Massu betrat das Haus. Die Villa verfügte über einen großen und einen kleinen Salon, einen imposanten Speiseraum, ein Zimmer, in dem ein Billardtisch stand, eine Bibliothek und sechs Privatgemächer, darunter die Schlafzimmer und zwei Küchen. Das Anwesen hatte ursprünglich der Prinzessin Marie Colloredo-Mansfeld gehört, einer 67-jährigen Französin. Die Familie ihres Mannes vererbte den kaiserlichen Titel schon seit 1763. Noch in den Dreißigern lebte im Haus dann die französische Schauspielerin Cécile Sorel, Comtesse de Ségur, ihres Zeichens Doyenne der Comédie Française, wie ein Concierge aus der Nachbarschaft berichtete.

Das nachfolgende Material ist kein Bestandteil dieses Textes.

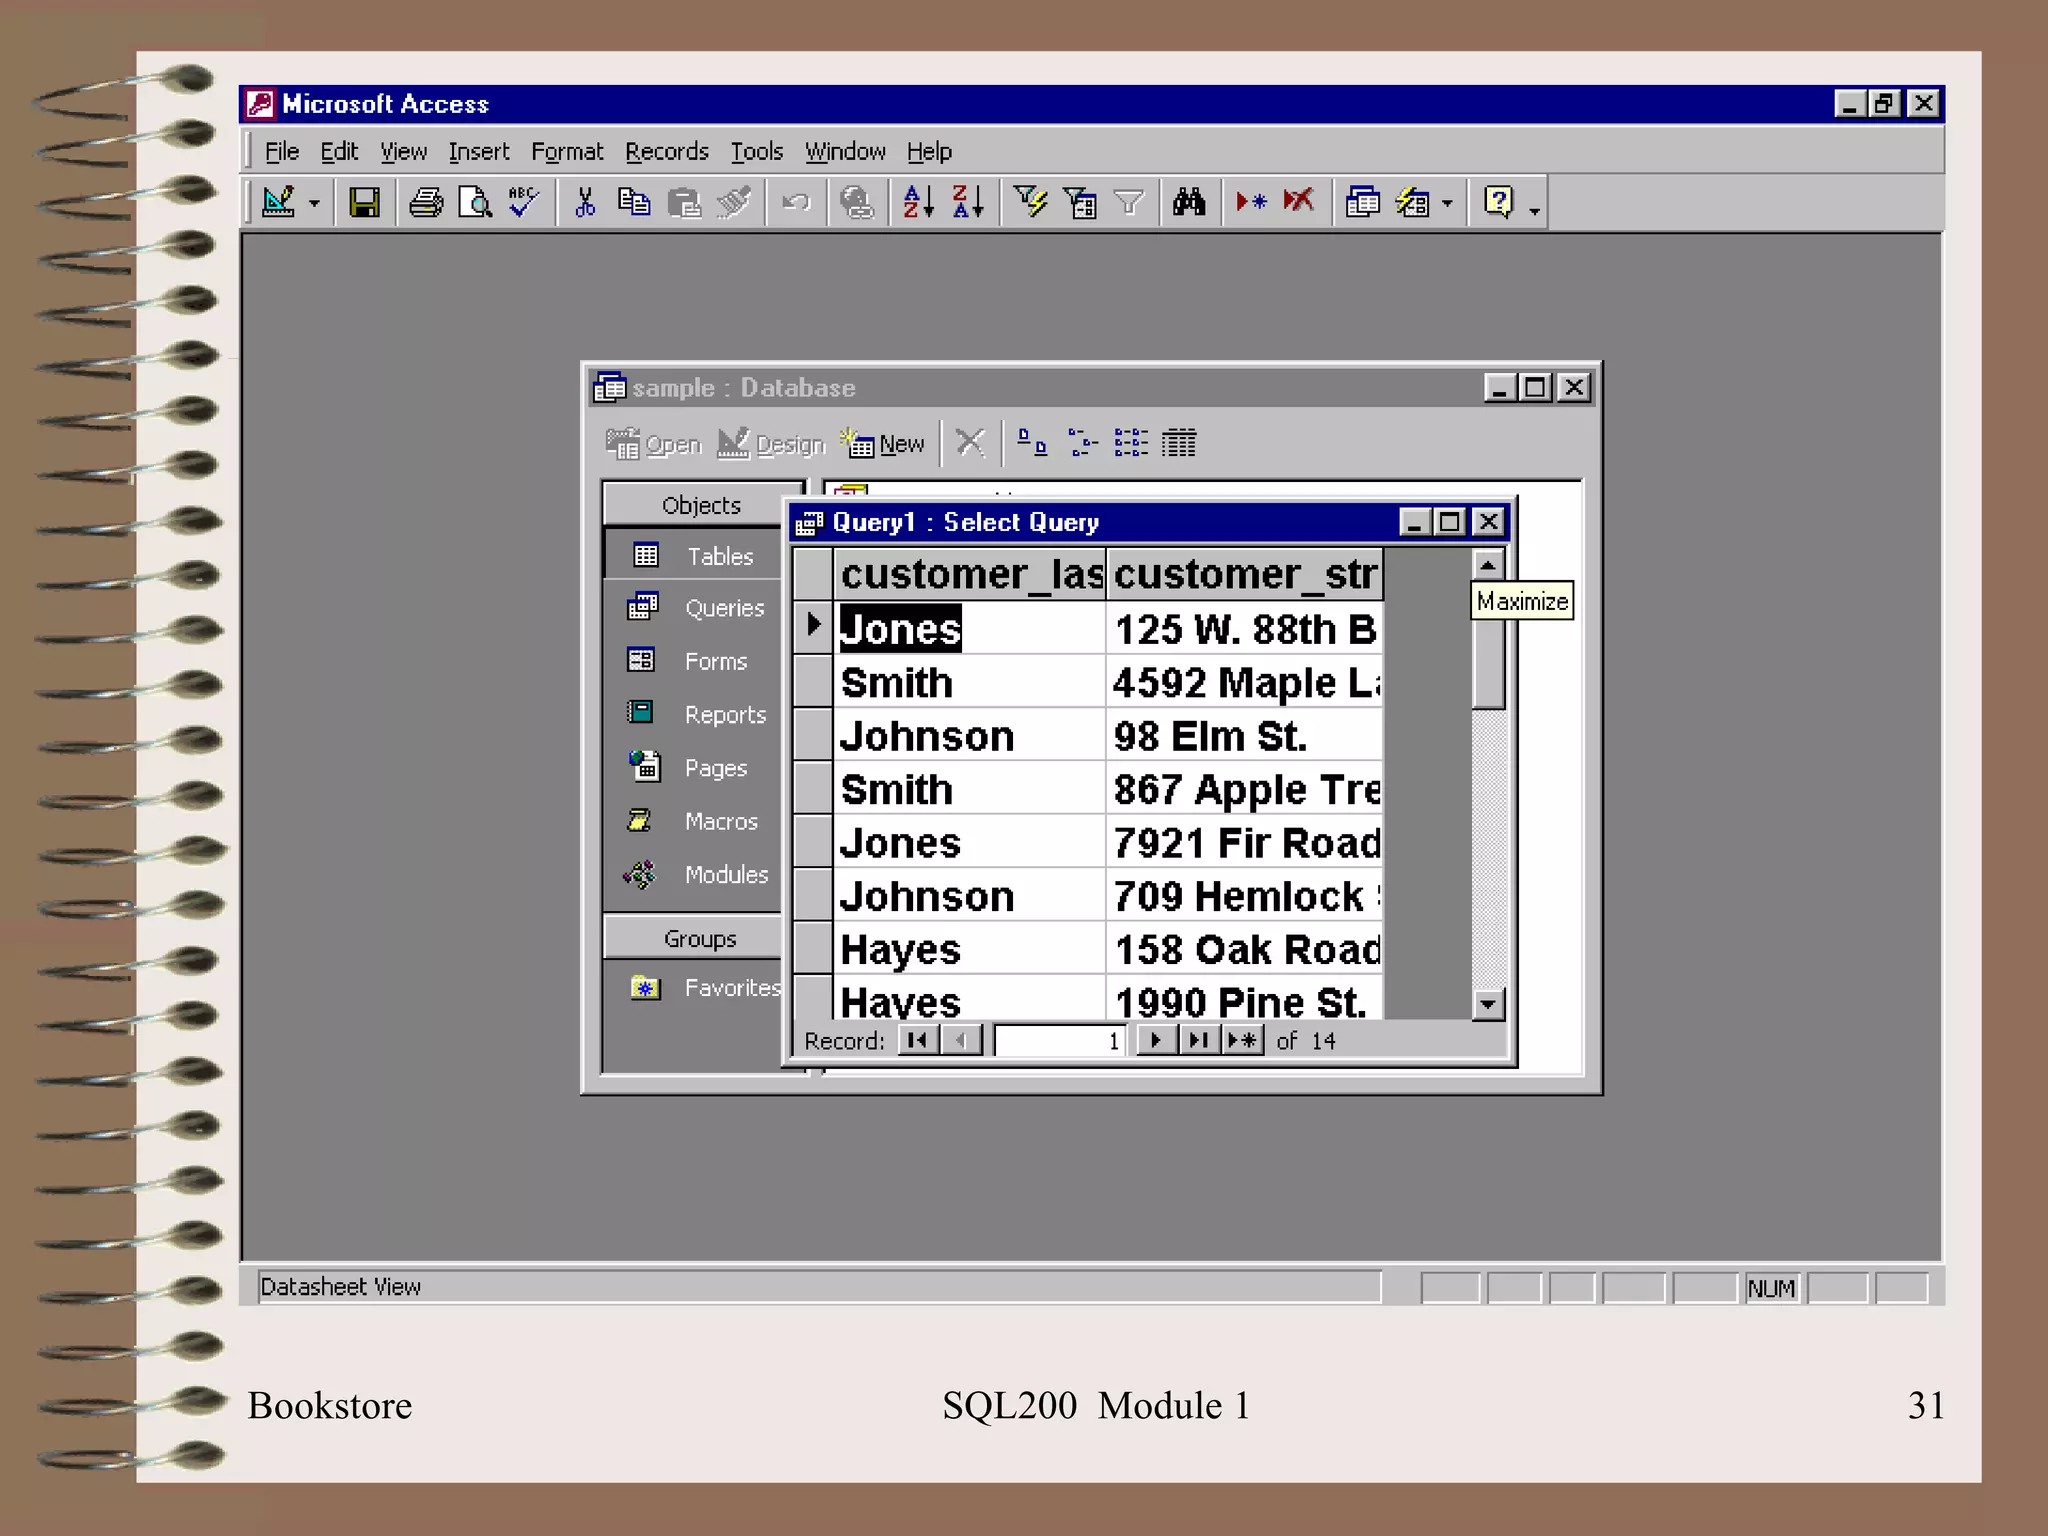2048x1536 pixels.
Task: Open the View button dropdown arrow
Action: (x=314, y=204)
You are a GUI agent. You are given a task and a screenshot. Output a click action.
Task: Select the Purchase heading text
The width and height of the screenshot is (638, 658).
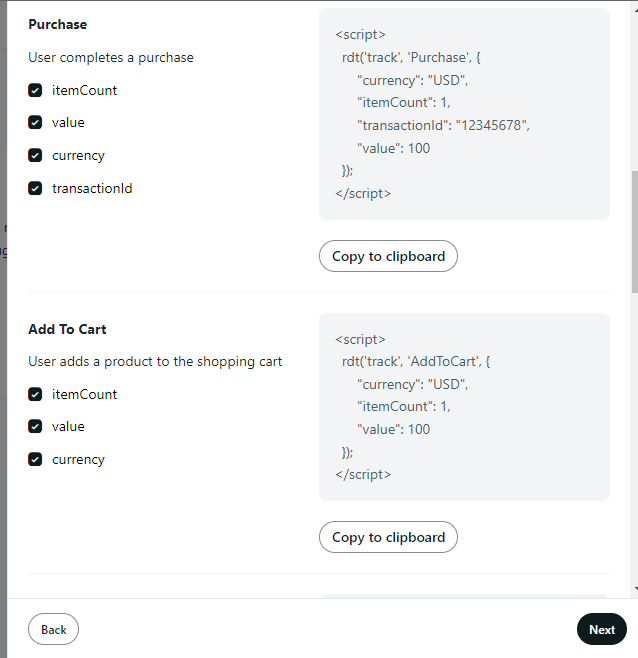click(x=58, y=24)
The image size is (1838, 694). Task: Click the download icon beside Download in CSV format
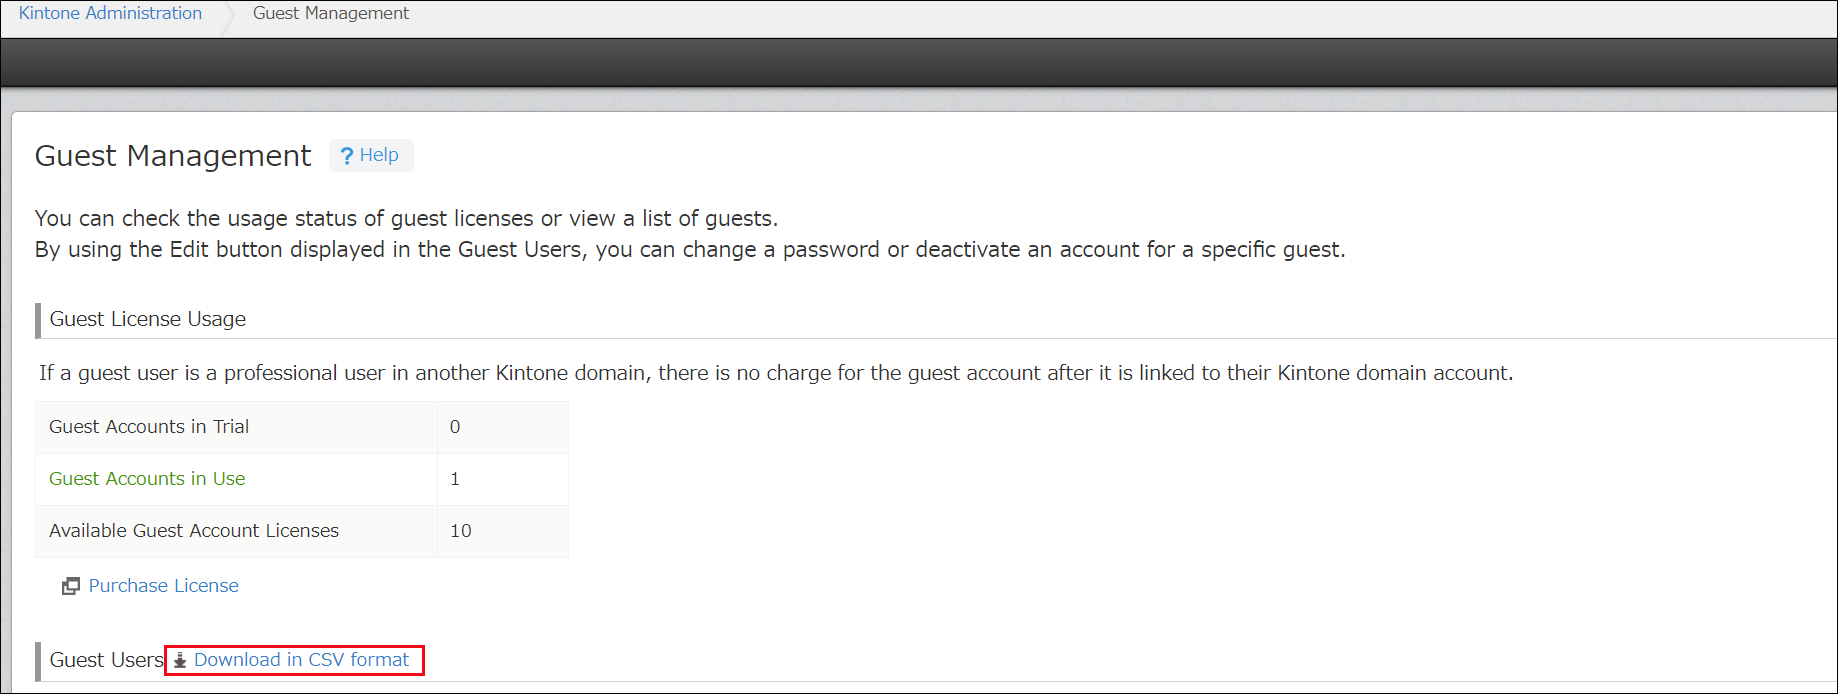[179, 660]
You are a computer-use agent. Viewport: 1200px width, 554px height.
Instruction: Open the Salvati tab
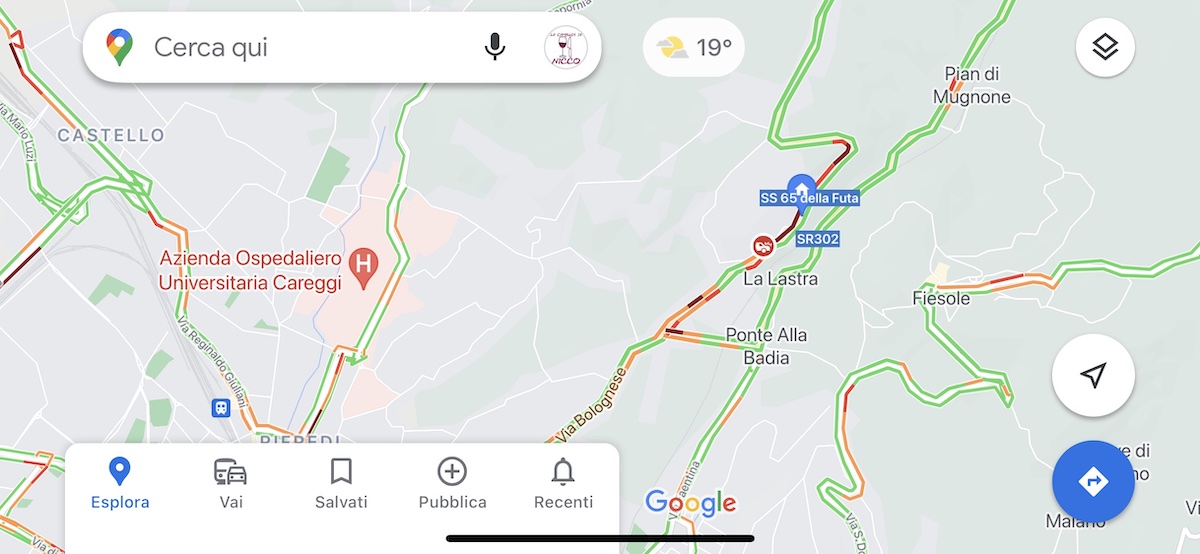[341, 484]
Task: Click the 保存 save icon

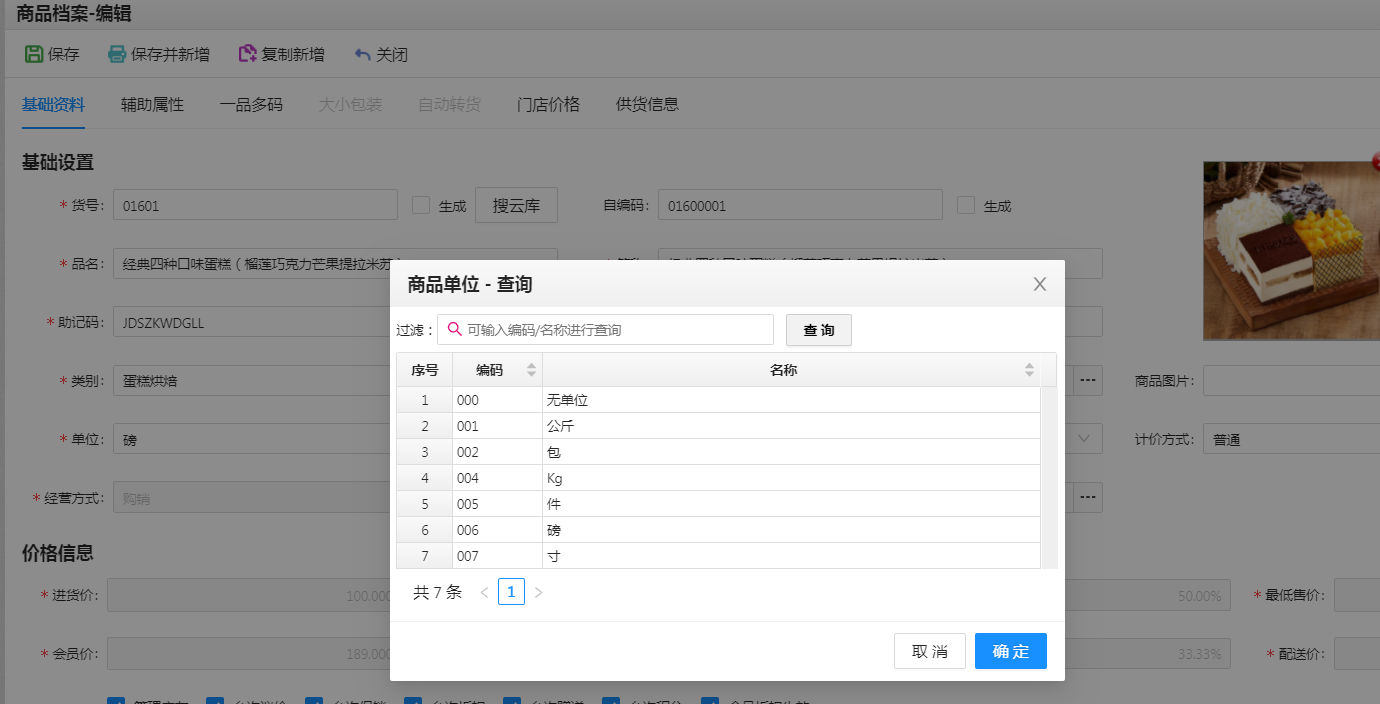Action: [33, 55]
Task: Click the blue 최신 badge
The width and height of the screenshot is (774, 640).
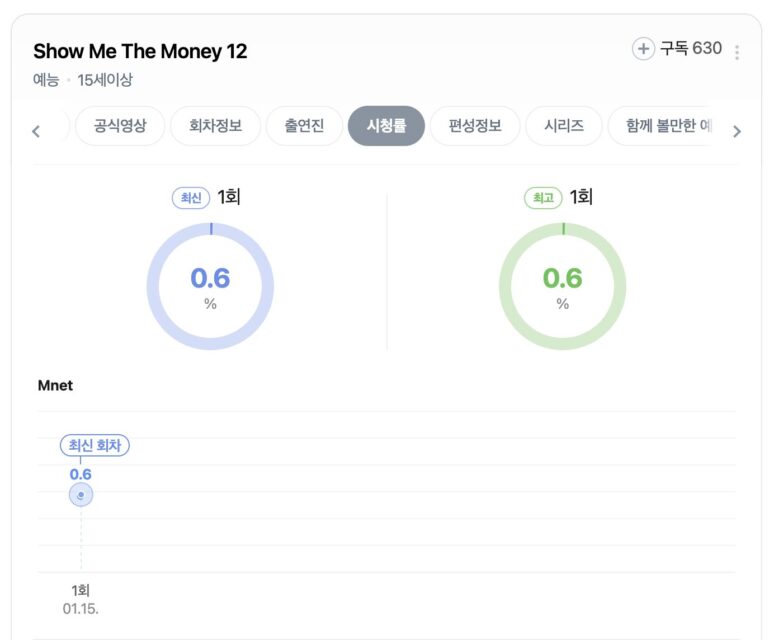Action: [x=190, y=198]
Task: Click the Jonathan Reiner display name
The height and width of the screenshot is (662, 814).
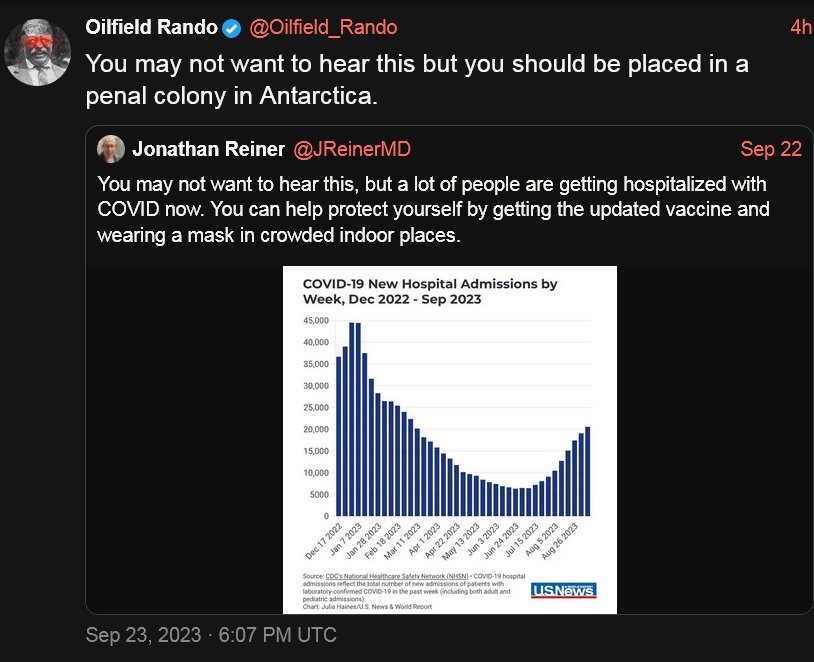Action: coord(209,149)

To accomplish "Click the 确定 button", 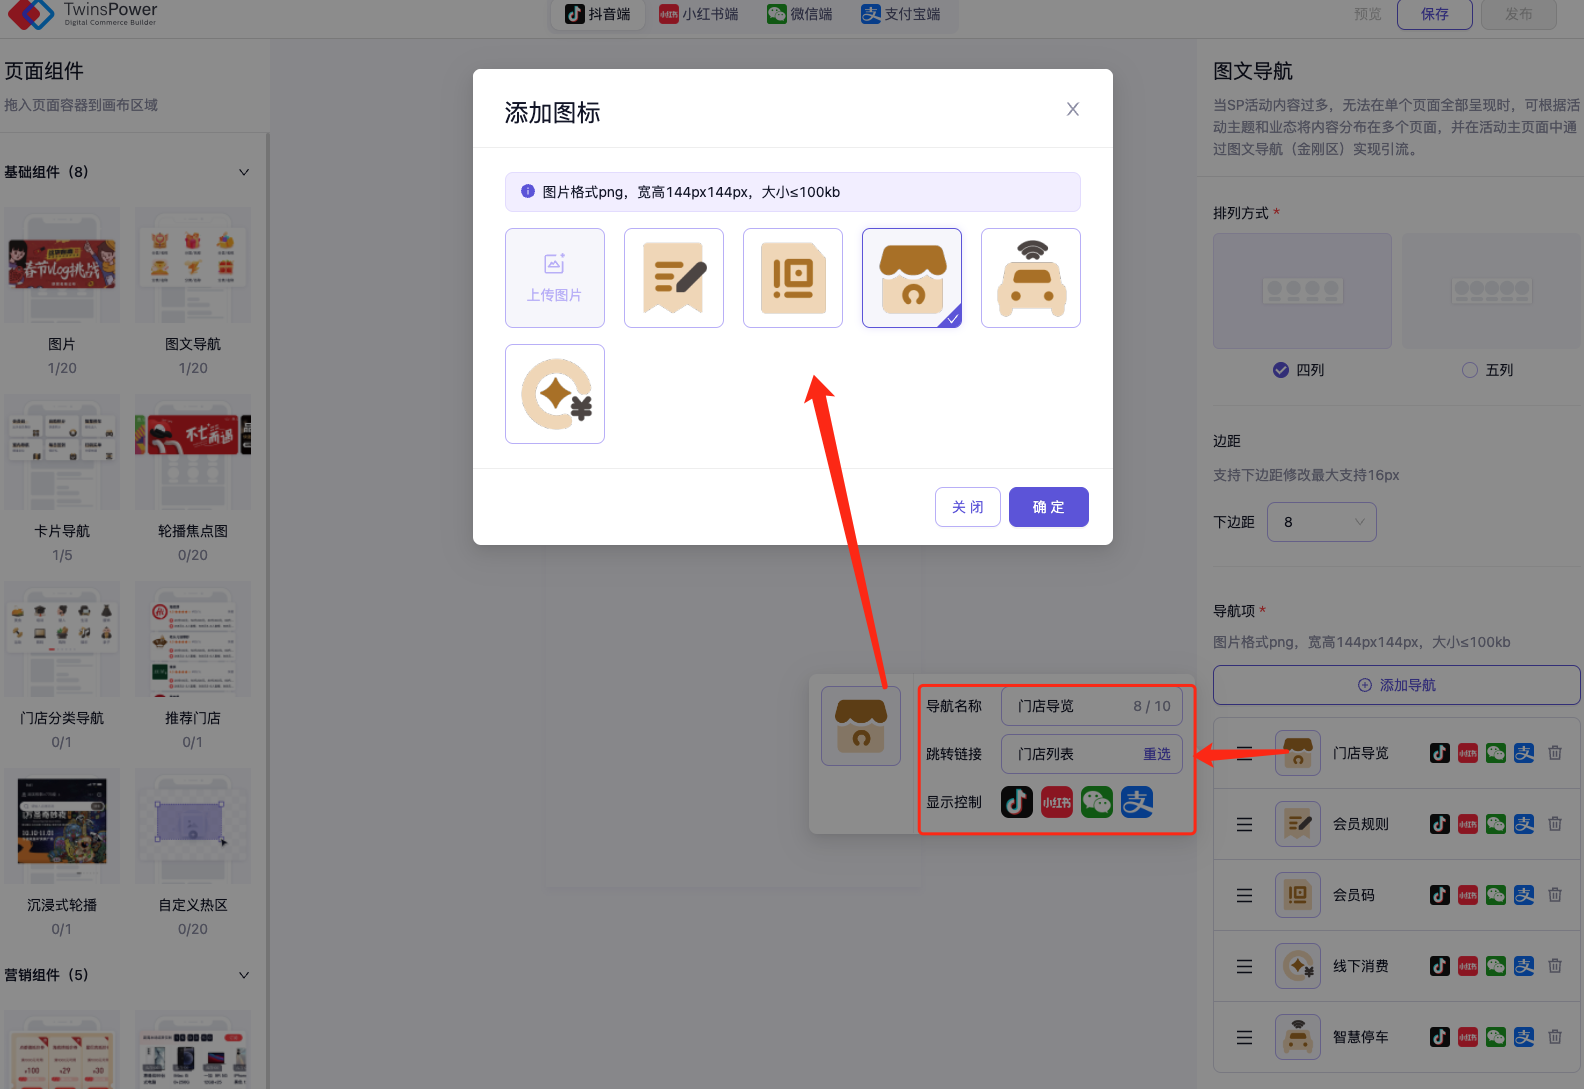I will coord(1048,507).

Der derzeitige Besitzer war der Öffentlichkeit indes nicht so bekannt wie die Prinzessin oder die Schauspielerin. „Der Name Marcel Petiot sagte mir gar nichts“, musste Kommissar Massu später zugeben. Er hörte ihn an diesem Tag zum ersten Mal.
Doch eines erkannte Massu auf den ersten Blick – der Besitzer war ein leidenschaftlicher Sammler erlesener Kunstgegenstände. In den meisten Räumen fanden sich kristallene Kronleuchter, orientalische Teppiche, antike Möbel, Marmorstatuen, Vasen der Manufaktur Sèvres und Ölgemälde in vergoldeten Rahmen. Allerdings wirkten die prunkvollen Kunstwerke vernachlässigt. Sie waren staubig, und Spinnweben hingen an ihnen. Möbel lagen umgestürzt auf dem Boden oder standen gestapelt in Ecken, was schnell an einen Trödelmarkt denken ließ. In verschiedenen Räumen und Fluren hing die Tapete von der Wand herunter, die Fußleisten waren losgerissen und Panelen lugten aus der Wandverkleidung hervor. Massu entdeckte exquisite Möbel aus der Zeit Ludwigs XV., die neben verdreckten Chaiselongues standen, bei denen man schon die hervorstehenden Federkerne sah.
Als ein Polizeibeamter die Warnung aussprach, dass der Fall sich als hochgradig schockierend erweisen würde, beeindruckte das Massu nicht im Geringsten. Er hatte das schon zu oft gehört. Zu Beginn fast jeder neuen Ermittlung bemerkte ein Beamter, dass man hier einem entsetzlichen Verbrechen auf der Spur sei. Massu hegte auch keinen Zweifel daran, denn als Chef der Mordkommission war er die Untersuchung schrecklicher und verstörender Fälle gewohnt.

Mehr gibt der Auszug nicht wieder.